Mit Karte und Kompass ins Grüne
03.08.2010 | 19:05 Uhr 2010-08-03T19:05:00+0200
Werdohl.Aus ihrem zweiwöchigen Sommerlager in Georgenberg an der tschechischen Grenze kehrten am Wochenende rund 50 Pfadfinder vom Stamm Stankt Michael nach Werdohl zurück. Das zeltlager stand unter dem Motto „Schmuggeltour 2010 – Vorsicht vor den Zöllnern“.

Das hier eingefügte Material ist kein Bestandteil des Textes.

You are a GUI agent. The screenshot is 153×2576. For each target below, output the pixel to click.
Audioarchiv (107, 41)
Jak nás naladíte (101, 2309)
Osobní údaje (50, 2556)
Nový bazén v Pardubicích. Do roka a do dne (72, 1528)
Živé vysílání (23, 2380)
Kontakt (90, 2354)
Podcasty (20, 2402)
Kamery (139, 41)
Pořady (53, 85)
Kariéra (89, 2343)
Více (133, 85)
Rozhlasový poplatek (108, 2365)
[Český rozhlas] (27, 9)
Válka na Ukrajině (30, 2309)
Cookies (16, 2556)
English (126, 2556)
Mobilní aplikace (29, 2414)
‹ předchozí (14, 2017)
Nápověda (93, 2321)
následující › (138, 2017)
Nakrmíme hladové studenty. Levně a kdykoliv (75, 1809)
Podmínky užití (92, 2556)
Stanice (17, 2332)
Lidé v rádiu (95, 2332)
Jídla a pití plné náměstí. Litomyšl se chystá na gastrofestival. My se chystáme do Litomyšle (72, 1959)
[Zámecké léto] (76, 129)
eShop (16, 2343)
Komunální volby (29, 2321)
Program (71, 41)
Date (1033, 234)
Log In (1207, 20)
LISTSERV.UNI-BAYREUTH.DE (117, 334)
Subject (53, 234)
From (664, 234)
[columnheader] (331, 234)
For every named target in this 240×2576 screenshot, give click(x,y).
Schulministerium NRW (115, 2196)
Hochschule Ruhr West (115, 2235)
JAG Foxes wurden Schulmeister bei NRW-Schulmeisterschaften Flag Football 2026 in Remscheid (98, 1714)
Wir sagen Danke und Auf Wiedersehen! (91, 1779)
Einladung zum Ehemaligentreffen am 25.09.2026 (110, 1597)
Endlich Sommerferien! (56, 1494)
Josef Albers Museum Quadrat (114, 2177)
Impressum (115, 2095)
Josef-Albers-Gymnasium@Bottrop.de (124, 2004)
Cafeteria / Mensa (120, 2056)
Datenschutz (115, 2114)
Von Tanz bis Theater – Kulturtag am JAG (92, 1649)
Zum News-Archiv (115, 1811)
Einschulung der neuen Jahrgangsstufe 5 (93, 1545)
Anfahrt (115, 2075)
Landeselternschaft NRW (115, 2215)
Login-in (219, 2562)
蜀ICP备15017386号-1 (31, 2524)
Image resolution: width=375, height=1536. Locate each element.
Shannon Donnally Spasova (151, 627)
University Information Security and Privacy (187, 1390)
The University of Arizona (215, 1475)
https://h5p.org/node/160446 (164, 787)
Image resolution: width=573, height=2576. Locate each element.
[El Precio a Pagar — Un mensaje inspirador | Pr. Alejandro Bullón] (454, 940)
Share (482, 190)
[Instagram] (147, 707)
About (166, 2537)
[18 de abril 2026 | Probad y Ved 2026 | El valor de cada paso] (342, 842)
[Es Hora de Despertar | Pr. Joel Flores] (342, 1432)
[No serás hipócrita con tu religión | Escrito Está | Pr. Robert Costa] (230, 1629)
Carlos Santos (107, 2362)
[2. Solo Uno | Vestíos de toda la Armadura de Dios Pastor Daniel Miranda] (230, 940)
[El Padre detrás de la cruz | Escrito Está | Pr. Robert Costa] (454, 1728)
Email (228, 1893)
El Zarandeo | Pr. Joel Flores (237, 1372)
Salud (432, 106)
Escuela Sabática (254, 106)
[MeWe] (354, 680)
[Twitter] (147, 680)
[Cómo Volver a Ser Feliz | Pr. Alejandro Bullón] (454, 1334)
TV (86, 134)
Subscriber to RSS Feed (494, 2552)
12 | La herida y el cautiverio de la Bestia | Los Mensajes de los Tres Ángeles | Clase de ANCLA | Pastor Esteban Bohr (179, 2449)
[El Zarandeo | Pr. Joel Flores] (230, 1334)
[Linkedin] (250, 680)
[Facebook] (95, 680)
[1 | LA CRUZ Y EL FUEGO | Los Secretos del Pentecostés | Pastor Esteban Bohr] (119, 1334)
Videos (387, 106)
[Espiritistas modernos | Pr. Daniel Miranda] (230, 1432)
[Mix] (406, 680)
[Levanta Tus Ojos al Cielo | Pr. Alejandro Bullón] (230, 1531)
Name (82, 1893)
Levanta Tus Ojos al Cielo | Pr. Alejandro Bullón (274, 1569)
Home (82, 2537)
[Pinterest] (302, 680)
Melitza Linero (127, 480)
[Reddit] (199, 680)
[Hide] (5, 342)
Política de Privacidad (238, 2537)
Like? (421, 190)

Highlights für die Pfadfinder waren die stufenübergreifenden Gruppenspiele, bei denen es darum ging, sich als echte Schmuggler zu beweisen, berichtete Pfadfinder-Leiterin Kathrin Breitung. So musste zum Beispiel in einem Wettbewerb Wasser mit Hilfe von Schwämmen transportiert und ein Schmugglerparcours mit verbundenen Augen gemeistert werden. Weitere Spiele: Bräterfahrt, Wassersackhüpfen und Schlauchbootfahren. Die beste Schmugglermannschaft erhielt eine Belohnung.
Spanferkel für hungrige
Schmugglerbande
Auch was einen echten Pfadfinder ausmacht, lernten die Kinder und Jugendlichen während ihres mehrtägigen Orientierungslaufes. Hierbei wurden mit Karte und Kompass die umliegenden Wälder erkundet, bevor es dann hieß, unter freiem Himmel ihre Zelte aufzuschlagen. Der Höhepunkt des Lagers war wie jedes Jahr das Bergfest, bei dem die einzelnen Zelte ihre eigene Vorführung gestalten mussten und am Nachmittag den anderen präsentierten. Es wurden Sketche, Lieder, Werbung, Pantomime und eine Talkshow vorgeführt. Zum Abschluss des Tages gab es für die hungrigen Schmuggler ein selbst gegrilltes Spanferkel. „Das haben wir beim Metzger bestellt“, berichtete Kathrin Breitung der WR. Beim Anblick des Ferkels auf dem Grill schauderte es manchen Kindern noch – zubereitet auf dem Teller ließen sich aber alle den Leckerbissen schmecken.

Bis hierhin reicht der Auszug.